I woke up today feeling great... a little bit heavy on the head... too much of strong beer mixed with a shot of Vodka tends to do that to you I guess...
anyway I woke up feeling great today... had a smile on my face... didn't realize i slept with my jeans on AGAIN!!!
It funny... umm I talked to my favorite person last night... and I had been wanting to call her for awhile but I don't know I just didn't call her...
I came across a word the other night ... Iridescent... beautiful beautiful word and as soon as I heard the word I looked it up and just one name came to my mind... anyway the point that i am trying to make here is... its funny how things get connected... i found this word i told my someone about it and it google showed this really beautiful butterfly... really beautiful... oh my god m getting random again... but yeah coming back to the point....
What a beautiful beautiful day... I found a song today which obviously i would like to share...

Shoelaces untied
You can dry your eyes
Perfect shadows alive
Behind us
This is the day i make you mine

The way your hair lies
sometimes unrecognized
All the way from these today
on a train
Nothing to say if theres still time

But you are the one
I've been wating for today
And here comes the sun
That's been baiting on today

Lately i've lost my tongue
Today you found the sun
I know not long has grown
Well i thank god u came along

But you are the one
I've been waitng for today
And here comes the sun
That's been baiting on today

You looked right through me
When there was no one else
I sat beside you and became myself
Today... today

You are the one
I've been waiting for today
And here comes the sun t
Thats been baiting on today

Oh man what a beautiful song... this is going to be my wedding song I have decided... yeah when i get married... this is the song that will be playing...

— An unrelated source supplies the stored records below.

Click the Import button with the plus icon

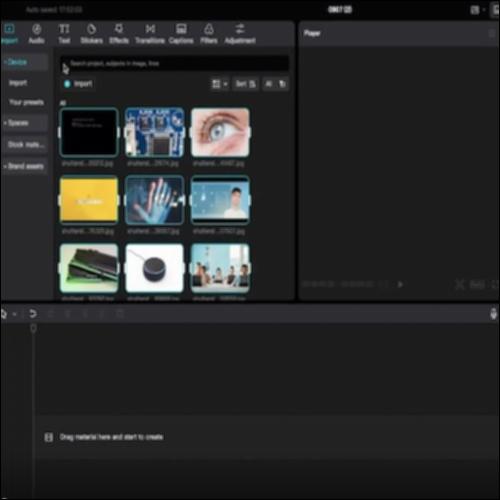coord(78,84)
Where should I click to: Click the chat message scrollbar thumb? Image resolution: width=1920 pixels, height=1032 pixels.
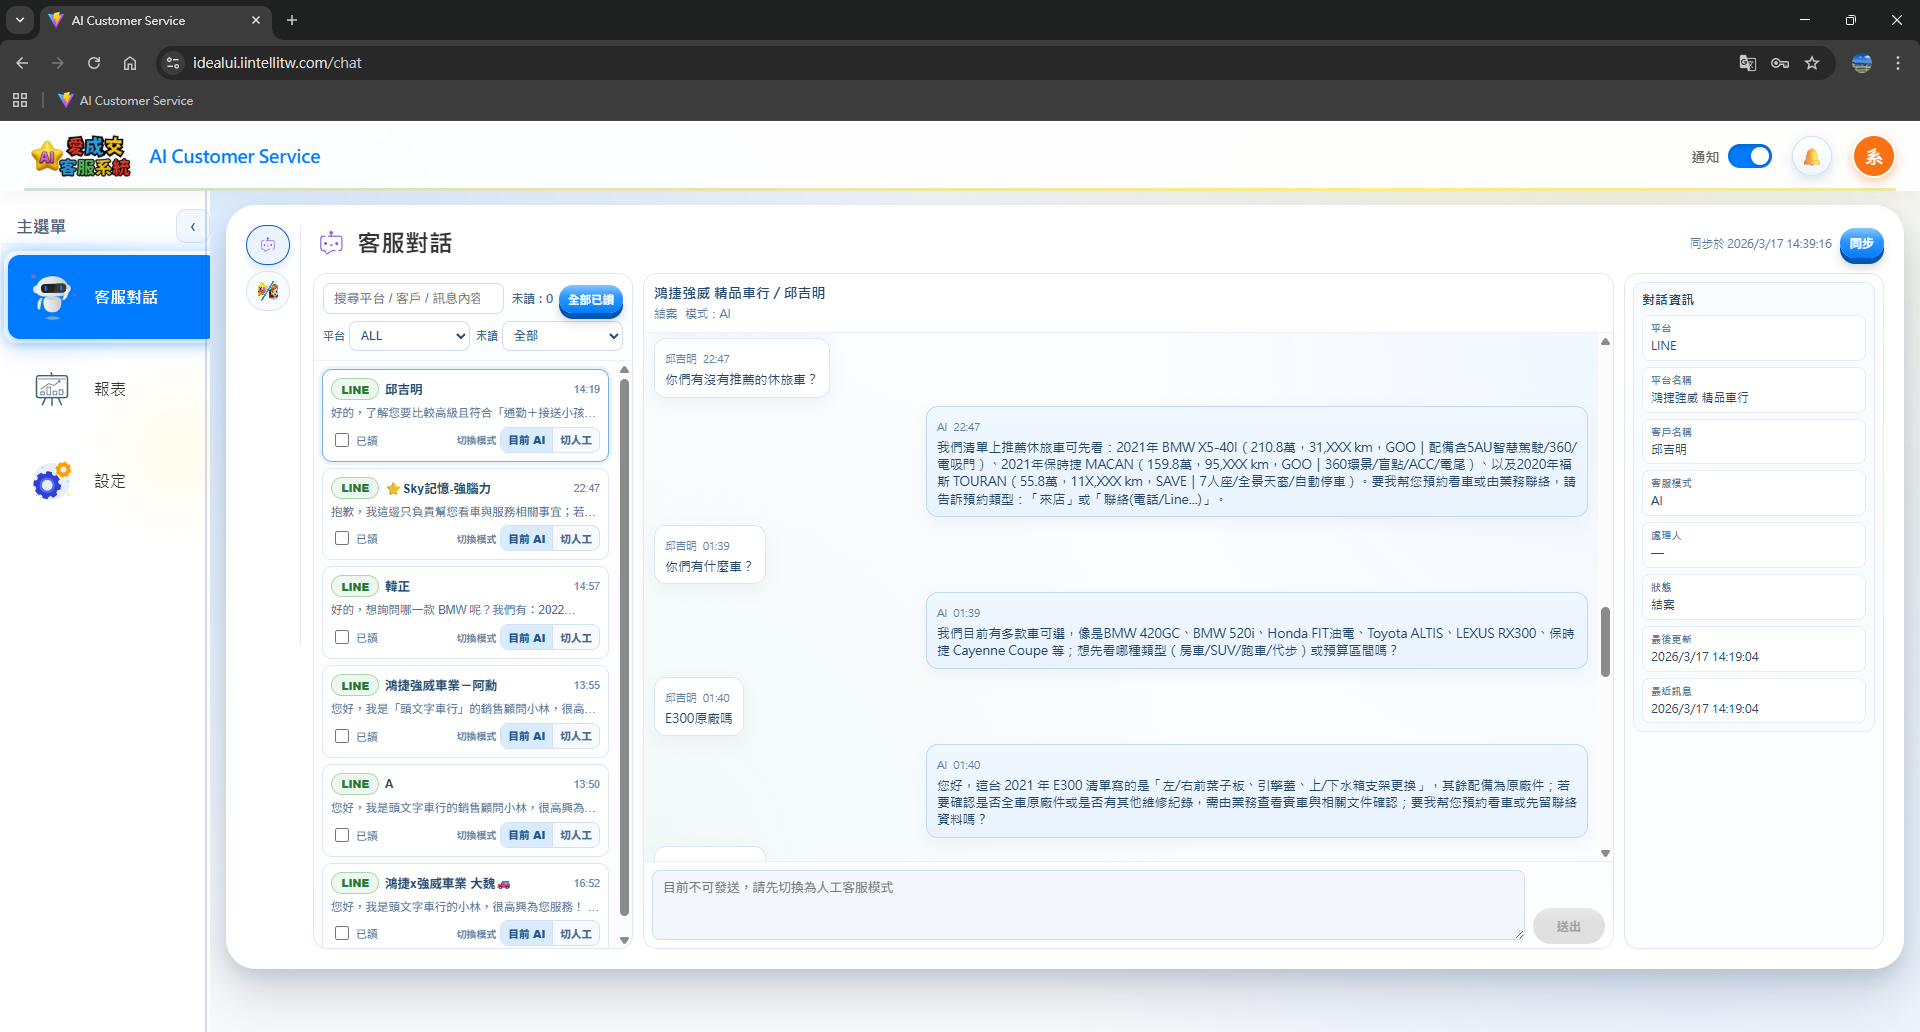(x=1605, y=641)
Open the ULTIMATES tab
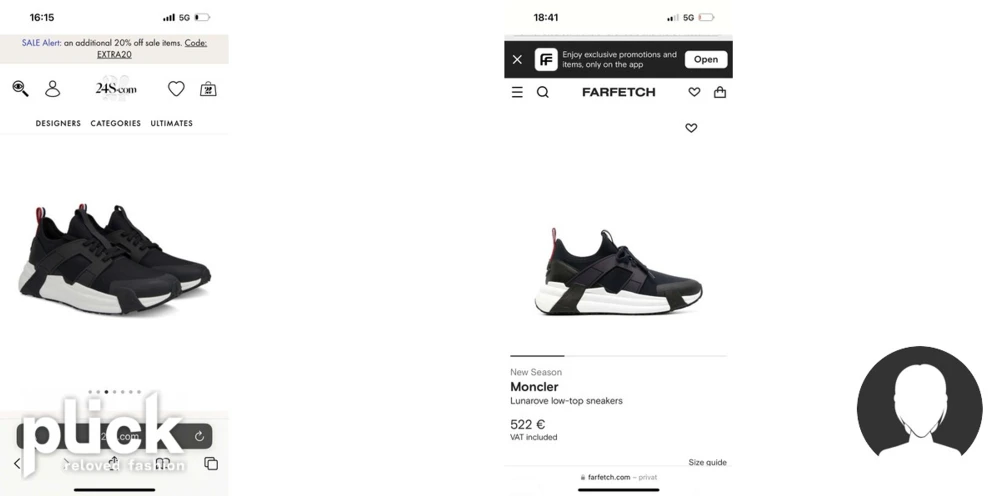The height and width of the screenshot is (496, 1000). point(172,124)

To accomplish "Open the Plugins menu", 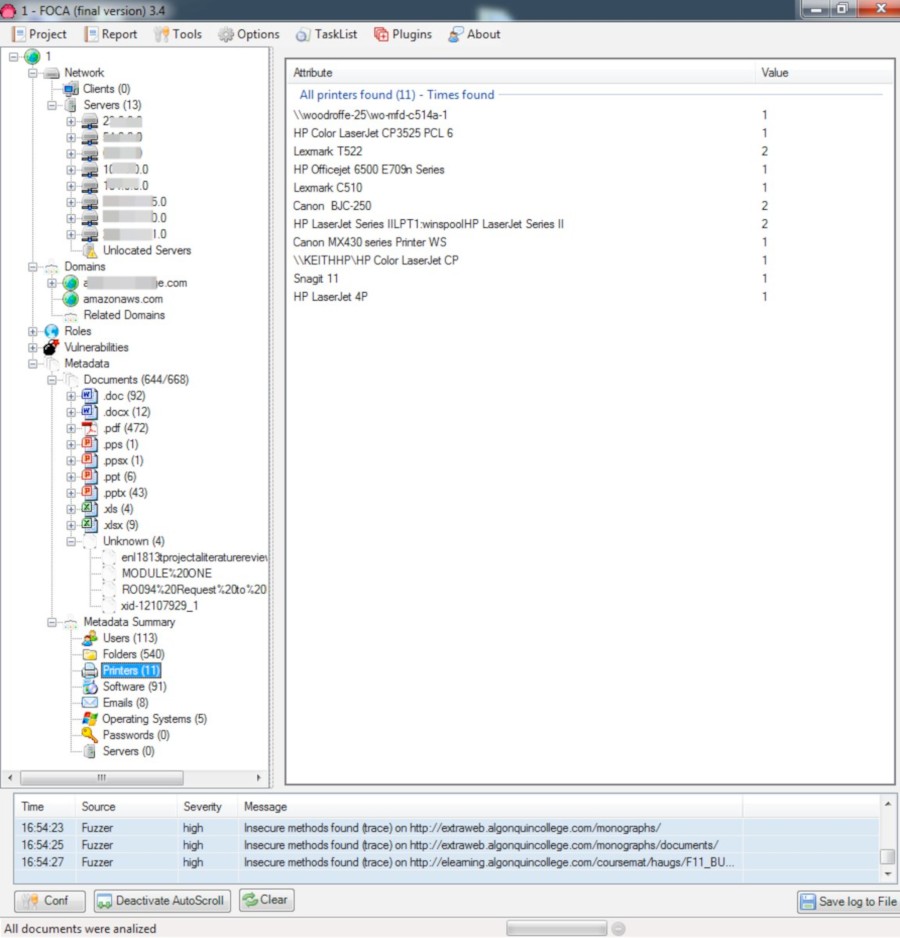I will click(403, 34).
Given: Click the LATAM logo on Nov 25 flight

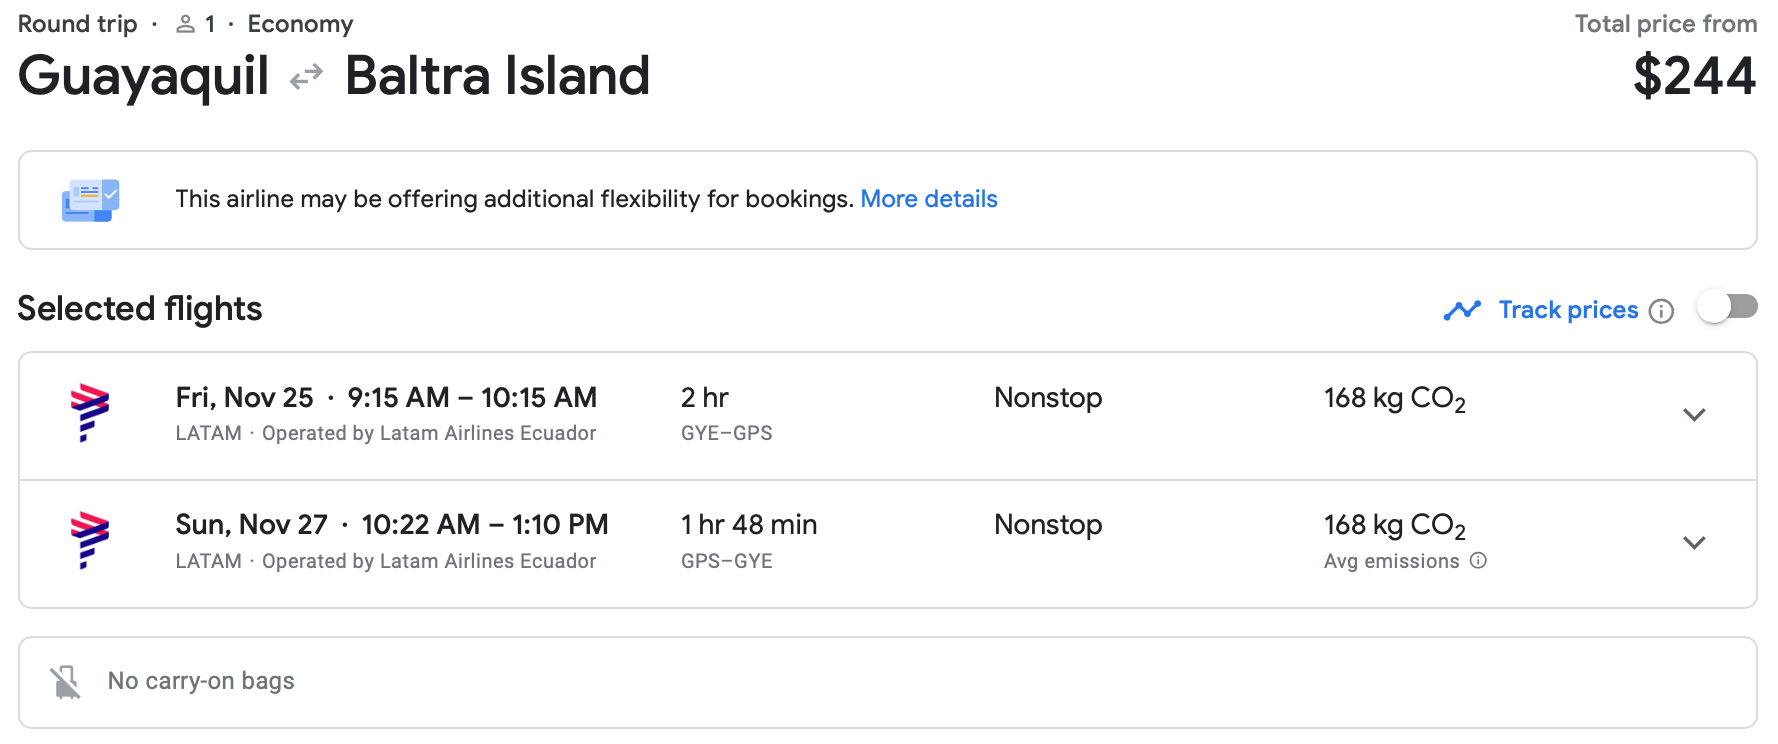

I sometimes feel perfect and today is one such day... A day that I feel grateful about everything in my life... I mean I have a life that people can envy... I wake up to movies... I sleep to movies and I make movies... and i love it... if i could get married to the movies trust me I would... most of the knowledge that i have and i tend to believe that i have a pretty good IQ is only because of the movies...

i was talking to my roomie last night its her B'day tomorrow btw... never realized she is an Aquariun no wonder we get along so well .... but yeah I was talking to her and like we were talking about love and she gave me a good insight of things... but i was so drunk i kept talking about love to her so much that it actually put her to sleep...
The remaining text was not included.